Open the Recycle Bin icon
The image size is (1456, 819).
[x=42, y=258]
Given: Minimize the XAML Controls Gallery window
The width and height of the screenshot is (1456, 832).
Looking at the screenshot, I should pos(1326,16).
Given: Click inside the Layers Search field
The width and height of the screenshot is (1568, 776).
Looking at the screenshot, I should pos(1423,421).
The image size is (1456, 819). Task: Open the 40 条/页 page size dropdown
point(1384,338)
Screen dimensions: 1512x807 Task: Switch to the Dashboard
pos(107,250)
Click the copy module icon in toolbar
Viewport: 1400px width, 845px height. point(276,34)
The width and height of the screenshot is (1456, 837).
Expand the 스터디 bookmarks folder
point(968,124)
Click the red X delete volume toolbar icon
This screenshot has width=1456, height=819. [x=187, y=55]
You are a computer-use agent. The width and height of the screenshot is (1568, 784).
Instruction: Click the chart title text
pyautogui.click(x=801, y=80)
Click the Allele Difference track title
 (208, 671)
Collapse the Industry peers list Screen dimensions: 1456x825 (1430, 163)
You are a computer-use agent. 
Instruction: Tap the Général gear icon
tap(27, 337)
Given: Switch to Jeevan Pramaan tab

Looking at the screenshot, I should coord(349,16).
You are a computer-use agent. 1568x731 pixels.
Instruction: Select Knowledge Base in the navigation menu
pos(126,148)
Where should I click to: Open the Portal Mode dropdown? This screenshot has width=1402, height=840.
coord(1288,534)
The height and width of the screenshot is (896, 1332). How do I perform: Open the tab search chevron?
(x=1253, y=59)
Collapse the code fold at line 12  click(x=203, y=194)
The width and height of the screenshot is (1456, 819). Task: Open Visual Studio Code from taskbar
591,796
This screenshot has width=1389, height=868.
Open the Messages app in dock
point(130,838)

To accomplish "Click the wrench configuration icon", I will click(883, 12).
· · ·
# Directions for this task
Return each line among the entries that holds the word "computer".

# Response to this exercise
You are a computer-use agent. The width and height of the screenshot is (1568, 784).
You are a computer-use agent. 
You are a computer-use agent. 1568x731 pixels.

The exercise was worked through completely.